Five years into his six-year exile on St. Helena, Napoleon was pale, tired-looking, and fat, though his face showed no fatigue or illness. Still, after a ten-mile journey on horseback (on hilly terrain), he uncharacteristically stopped for a social visit at Mount Pleasant, the home of William Doveton. Because he arrived in the morning and remained for an alfresco breakfast, the event is called a picnic by William Forsyth and Hudson Lowe in their History of the Captivity of Napoleon at St. Helena (1853).

The elaborate picnic prepared by Napoleon’s staff was served on the lawn.

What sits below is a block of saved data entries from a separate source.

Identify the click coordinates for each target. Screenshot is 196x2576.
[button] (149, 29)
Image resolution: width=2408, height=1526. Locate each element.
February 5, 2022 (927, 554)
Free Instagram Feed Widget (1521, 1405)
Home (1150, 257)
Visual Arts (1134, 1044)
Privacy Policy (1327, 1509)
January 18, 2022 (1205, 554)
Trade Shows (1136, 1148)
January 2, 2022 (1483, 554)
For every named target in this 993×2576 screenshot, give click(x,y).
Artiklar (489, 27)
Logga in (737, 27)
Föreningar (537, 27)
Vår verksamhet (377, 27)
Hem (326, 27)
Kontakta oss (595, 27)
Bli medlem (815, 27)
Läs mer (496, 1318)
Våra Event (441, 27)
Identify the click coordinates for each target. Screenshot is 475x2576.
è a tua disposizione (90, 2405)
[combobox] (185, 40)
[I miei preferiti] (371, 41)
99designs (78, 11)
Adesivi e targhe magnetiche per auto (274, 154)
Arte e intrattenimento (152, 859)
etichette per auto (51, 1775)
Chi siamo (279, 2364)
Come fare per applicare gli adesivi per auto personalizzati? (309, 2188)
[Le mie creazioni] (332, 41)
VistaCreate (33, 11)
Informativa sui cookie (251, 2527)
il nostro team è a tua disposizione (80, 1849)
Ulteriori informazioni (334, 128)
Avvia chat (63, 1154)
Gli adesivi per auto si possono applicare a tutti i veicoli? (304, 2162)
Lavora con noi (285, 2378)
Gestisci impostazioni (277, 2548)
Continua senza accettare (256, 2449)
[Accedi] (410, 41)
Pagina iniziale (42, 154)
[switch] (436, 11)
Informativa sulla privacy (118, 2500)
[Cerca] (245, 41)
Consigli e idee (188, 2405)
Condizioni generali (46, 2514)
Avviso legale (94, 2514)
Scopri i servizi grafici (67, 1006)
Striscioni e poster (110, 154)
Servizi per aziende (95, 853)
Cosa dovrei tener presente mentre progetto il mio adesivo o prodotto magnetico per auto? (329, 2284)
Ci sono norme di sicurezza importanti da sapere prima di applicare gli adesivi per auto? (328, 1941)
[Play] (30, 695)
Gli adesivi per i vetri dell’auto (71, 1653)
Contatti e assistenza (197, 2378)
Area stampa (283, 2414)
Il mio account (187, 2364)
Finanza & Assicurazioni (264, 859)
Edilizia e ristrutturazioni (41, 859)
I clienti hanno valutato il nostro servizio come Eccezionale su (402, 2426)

Louis-Étienne St. Denis, Napoleon’s valet, recollects that he was a frugal eater who preferred boiled meats. But on occasion, Forsyth and Hudson describe hampers packed with cold pie, potted meat, cold turkey, curried fowl, ham (or pork), dates, almonds (a favorite), oranges, salad, and champagne; the Doveton’s supplied coffee and a local beverage called “Mount Pleasant water.” Napoleon sipped the champagne, probably his own, and passed on the coffee.

The gathering was pleasant, but the conversation was limited: Napoleon bantered affably in French and the Dovetons in English. What was not foreseen was that October 4, 1820, was Napoleon’s final social outing, and after returning to Longwood, his health continued to decline until he died of stomach cancer in May 1821.

Featured Image:  After Henry Duncan Dodgin. Napoleon in 1820. Aquatint on china collé drawn from life. Longwood, Napoleon’s estate, is in the background. London: British Museum. Dodgin was a captain of an English regiment stationed on St. Helena. Napoleon’s valet said he was a frugal eater, but after five years of exile on St. Helena, his face was fat, and his figure plump. Henry Dodgin’s contemporary sketch of the great man suggests a penguin. But it’s not a caricature, and this is how Napoleon looked on October 4, 1820, when he set out for a picnic.

See William Forsyth and Hudson Lowe. History of the Captivity of Napoleon at St. Helena. Vol. 3. London: John Murray, 1853; Louis-Étienne St. Denis. Napoleon from the Tuileries to St. Helena: Personal Recollections of the Emperor’s Second Mameluke and Valet. Translated by Frank Hunter Potter. New York: Harper & Bros., 1922. [Mameluke means a bodyguard.]